昨晩、早朝から予定が詰まっているから起こしてくれと頼まれた。
だったら控えろ、と言うべきだったのだろうが、どうせこの王は誰かに起こされるまで寝ていたためしがない。
好きにさせることにした。
珈琲の芳香で目覚めると、案の定隣で寝ていたはずの彼は既に起き上がっていて、身支度もほとんど終えていた。
太陽はまだ昇り始めたばかりで、部屋の中は薄暗い。それでもほのかな光を纏って、エドガーのまだ結われていない金髪は輝きを増している。
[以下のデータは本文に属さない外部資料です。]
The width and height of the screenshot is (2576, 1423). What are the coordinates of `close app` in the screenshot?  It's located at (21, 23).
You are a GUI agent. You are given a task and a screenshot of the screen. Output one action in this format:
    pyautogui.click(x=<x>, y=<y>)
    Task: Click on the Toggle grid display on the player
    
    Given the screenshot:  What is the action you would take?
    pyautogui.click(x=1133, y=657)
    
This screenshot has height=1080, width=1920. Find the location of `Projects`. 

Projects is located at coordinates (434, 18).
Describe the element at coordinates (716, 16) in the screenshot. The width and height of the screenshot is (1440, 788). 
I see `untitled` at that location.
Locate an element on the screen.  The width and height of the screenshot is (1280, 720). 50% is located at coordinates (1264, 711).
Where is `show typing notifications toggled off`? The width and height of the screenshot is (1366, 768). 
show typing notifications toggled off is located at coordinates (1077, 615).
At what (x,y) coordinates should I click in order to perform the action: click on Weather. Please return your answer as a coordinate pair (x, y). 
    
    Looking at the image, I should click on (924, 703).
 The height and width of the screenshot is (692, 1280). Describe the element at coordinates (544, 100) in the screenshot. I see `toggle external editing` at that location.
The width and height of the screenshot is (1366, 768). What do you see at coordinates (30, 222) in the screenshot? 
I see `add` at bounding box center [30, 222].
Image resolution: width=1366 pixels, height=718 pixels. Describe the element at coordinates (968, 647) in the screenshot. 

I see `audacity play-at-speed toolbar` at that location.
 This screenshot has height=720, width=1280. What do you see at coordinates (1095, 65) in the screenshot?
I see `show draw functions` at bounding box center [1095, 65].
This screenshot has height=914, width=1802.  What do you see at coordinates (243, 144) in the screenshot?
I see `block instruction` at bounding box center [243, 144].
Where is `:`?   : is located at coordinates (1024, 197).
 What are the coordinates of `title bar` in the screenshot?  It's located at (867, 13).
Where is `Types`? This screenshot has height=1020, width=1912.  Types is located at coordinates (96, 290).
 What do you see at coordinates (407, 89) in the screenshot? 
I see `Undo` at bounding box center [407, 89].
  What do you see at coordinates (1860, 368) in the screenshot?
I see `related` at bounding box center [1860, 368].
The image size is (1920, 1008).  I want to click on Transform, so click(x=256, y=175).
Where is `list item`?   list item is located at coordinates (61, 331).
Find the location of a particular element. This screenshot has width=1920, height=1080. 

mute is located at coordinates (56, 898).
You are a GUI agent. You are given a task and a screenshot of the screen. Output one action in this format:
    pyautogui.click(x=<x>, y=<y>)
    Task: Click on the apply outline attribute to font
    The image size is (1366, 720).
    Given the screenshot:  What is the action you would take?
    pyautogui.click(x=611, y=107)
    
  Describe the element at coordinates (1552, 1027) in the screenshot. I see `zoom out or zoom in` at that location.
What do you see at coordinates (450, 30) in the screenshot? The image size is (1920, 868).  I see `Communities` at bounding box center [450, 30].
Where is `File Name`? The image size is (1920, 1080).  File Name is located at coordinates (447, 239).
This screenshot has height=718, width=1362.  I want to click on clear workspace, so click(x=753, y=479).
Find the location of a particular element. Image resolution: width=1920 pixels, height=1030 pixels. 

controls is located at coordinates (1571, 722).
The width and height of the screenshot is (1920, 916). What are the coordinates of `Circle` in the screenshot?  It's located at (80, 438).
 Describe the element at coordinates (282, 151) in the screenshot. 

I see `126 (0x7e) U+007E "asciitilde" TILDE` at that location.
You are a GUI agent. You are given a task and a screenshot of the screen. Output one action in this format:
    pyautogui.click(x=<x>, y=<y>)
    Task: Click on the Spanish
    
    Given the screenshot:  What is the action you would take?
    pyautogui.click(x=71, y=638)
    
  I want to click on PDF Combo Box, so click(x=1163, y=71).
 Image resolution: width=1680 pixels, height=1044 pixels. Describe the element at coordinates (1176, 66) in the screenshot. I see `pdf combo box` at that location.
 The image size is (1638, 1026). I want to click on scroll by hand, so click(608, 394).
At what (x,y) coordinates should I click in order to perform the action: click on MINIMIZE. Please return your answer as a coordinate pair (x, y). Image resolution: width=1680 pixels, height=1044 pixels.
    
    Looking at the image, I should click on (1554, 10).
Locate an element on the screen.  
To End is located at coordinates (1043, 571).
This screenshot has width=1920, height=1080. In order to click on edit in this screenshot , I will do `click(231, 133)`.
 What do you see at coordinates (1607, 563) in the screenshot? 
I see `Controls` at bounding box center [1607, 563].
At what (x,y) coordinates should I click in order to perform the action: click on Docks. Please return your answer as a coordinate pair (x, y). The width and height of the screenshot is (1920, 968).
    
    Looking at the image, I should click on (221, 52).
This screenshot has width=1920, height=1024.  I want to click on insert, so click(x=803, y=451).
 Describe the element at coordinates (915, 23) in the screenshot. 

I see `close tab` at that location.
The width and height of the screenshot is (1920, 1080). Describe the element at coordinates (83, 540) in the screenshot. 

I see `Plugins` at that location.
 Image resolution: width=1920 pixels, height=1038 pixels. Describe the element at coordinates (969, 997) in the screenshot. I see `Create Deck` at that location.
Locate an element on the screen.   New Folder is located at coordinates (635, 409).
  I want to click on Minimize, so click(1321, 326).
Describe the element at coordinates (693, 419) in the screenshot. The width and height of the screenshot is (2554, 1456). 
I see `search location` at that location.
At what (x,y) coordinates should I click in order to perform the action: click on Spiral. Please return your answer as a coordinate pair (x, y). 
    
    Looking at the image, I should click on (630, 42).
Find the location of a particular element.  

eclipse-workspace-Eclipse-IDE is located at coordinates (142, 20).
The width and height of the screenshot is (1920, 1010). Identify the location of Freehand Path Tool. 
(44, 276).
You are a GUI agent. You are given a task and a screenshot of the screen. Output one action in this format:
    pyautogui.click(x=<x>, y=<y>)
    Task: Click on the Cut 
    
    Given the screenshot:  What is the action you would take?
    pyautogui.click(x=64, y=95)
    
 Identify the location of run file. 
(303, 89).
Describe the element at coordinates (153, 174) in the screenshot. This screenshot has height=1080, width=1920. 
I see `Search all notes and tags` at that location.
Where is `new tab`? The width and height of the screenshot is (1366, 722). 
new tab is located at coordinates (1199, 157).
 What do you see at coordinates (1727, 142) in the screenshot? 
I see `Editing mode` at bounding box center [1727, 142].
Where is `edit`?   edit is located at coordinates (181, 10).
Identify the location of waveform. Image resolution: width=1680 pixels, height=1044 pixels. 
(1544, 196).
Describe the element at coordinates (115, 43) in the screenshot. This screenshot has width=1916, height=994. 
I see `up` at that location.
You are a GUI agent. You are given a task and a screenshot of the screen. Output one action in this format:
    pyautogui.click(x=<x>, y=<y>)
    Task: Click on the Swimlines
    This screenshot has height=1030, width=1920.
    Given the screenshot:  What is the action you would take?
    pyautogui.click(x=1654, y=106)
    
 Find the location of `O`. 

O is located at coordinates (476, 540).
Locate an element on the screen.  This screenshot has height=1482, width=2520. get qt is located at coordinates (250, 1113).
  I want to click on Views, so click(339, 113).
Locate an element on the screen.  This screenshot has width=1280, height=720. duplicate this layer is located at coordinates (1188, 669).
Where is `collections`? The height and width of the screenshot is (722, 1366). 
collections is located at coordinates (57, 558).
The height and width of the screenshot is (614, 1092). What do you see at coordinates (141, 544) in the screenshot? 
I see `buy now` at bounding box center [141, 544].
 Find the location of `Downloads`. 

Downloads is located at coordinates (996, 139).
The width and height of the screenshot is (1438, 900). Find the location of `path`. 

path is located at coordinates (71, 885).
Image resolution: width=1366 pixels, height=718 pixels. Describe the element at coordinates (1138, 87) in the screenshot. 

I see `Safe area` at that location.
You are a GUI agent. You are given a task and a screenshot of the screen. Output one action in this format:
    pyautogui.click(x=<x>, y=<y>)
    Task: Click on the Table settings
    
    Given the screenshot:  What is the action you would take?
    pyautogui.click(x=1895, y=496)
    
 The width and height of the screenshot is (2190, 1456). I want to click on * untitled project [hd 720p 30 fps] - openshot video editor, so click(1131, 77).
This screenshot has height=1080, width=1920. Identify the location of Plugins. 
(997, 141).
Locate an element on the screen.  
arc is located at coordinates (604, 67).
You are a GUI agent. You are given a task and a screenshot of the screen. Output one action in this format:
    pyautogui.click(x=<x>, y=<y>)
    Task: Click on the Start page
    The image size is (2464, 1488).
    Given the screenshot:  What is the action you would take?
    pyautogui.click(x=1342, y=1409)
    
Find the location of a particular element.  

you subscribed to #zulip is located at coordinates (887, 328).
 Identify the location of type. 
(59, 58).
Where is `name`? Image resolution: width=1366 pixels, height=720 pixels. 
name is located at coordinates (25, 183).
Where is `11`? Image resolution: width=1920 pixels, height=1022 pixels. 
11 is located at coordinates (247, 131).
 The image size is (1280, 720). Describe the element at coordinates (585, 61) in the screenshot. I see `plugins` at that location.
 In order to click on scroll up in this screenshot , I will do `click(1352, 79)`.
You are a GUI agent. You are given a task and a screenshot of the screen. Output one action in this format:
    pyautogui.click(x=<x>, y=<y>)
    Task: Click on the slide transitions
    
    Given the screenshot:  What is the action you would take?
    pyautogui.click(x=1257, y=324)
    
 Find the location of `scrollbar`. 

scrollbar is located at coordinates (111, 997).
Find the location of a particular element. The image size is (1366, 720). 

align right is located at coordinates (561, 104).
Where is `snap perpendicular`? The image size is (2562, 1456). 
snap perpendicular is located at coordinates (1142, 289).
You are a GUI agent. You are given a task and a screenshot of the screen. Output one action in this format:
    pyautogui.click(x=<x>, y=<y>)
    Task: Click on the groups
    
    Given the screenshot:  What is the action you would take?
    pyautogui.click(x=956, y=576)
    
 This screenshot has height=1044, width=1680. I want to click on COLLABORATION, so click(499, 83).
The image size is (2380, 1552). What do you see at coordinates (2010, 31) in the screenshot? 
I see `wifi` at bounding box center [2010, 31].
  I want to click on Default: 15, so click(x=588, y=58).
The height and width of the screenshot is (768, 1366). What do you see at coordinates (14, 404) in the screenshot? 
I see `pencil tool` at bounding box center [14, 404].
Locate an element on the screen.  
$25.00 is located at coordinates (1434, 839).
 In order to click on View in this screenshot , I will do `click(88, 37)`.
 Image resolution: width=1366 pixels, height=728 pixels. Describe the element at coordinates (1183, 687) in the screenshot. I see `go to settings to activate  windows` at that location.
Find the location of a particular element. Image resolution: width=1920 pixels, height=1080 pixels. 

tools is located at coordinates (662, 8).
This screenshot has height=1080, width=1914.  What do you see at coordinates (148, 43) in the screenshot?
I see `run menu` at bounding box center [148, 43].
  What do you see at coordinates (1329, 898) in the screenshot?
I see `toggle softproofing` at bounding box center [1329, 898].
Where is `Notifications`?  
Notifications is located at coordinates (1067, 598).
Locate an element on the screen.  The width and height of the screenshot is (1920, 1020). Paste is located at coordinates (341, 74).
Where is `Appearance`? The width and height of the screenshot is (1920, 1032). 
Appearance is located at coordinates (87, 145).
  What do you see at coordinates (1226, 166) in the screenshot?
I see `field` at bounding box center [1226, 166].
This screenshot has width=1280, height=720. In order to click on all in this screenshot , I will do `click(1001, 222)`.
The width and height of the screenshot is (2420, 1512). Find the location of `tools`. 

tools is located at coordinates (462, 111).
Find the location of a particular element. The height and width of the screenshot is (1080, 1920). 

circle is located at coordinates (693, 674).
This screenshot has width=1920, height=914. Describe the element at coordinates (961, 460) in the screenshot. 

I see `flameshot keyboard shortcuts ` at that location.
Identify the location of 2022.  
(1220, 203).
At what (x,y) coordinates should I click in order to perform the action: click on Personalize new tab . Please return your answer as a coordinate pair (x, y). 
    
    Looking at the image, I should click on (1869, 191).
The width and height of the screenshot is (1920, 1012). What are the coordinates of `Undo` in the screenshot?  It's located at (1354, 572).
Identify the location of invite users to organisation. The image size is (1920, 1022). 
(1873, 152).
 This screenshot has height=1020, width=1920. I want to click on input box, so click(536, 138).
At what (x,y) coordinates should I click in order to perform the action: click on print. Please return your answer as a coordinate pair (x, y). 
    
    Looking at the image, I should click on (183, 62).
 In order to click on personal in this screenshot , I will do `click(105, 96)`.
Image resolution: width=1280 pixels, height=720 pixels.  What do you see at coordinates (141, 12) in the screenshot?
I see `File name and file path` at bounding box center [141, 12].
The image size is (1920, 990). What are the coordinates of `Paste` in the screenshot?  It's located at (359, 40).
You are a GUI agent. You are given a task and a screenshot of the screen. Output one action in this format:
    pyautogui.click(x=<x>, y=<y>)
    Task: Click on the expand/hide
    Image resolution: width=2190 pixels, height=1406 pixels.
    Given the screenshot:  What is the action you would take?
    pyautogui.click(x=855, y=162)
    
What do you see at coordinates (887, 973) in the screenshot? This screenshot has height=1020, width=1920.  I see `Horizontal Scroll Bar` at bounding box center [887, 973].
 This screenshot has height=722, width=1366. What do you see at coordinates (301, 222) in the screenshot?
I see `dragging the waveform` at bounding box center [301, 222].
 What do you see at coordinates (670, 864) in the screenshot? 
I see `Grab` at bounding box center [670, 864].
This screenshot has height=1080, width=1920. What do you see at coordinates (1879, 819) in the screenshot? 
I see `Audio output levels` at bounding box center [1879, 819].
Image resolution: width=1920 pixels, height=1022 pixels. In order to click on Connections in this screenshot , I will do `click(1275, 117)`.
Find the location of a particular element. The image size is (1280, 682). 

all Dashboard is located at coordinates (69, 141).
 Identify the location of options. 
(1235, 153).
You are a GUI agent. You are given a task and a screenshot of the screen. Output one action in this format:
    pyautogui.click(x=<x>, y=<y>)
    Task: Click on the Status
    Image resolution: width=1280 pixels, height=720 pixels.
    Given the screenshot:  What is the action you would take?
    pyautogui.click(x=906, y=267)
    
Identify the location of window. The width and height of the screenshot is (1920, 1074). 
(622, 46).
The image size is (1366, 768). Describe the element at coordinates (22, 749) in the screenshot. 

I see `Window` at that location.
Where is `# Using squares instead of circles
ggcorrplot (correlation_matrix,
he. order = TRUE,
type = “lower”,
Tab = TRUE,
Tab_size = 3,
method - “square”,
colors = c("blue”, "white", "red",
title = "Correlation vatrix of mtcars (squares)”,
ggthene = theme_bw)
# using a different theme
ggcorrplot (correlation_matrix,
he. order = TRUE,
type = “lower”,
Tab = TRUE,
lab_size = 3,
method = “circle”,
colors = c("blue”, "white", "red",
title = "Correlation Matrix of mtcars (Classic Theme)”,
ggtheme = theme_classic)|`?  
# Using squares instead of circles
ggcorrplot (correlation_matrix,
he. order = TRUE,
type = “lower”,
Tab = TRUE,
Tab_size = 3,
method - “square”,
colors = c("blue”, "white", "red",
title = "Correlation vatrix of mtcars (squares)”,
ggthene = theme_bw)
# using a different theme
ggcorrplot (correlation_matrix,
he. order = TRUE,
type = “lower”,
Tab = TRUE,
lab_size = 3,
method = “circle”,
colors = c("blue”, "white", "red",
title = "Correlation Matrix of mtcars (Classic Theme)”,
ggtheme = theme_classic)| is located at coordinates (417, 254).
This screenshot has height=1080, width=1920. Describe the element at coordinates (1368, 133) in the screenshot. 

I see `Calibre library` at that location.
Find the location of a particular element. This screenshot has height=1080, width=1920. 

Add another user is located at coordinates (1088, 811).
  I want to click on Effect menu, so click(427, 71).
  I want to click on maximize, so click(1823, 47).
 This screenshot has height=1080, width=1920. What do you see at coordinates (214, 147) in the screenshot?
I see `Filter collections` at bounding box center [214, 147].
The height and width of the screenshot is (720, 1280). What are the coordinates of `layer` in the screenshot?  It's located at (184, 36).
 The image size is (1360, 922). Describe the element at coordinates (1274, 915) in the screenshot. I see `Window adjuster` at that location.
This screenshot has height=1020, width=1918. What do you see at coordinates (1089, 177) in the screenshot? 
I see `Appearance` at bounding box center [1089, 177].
ベッドの上で、彼が入れた珈琲を受け取り口を付けようとしてやめた。
微かに彼が笑い、部屋の隅のバーカウンターから氷を用意し、口に含んだ。
何をするのかと訝しんでいると軽い力で顎を持ち上げられ、溶けかけた氷を口移しされた。
薄い、珈琲の、味。
再びエドガーは氷を2つ取りカップに入れた。
「濃いめに入れたからな。ちょうどいいはずだ」
そのまま部屋を出ようとした彼を引き止めた。
髪を結わえるリボンはまだ俺の手の中にあったから。
椅子を用意させ、髪をリボンで結んでやる。
振り返り満面の笑みを浮かべた彼の双眸を見つめたまま、カップに口を付けそのままエドガーに含ませた。
「…薄いな」
多分俺は、唇の端だけで笑っていたと思う。
口づけたときの、あのエドガーの表情。
俺だけが知っている。
部屋を出る彼の背中を見送って、氷の溶け切った珈琲を、そっと飲み干した。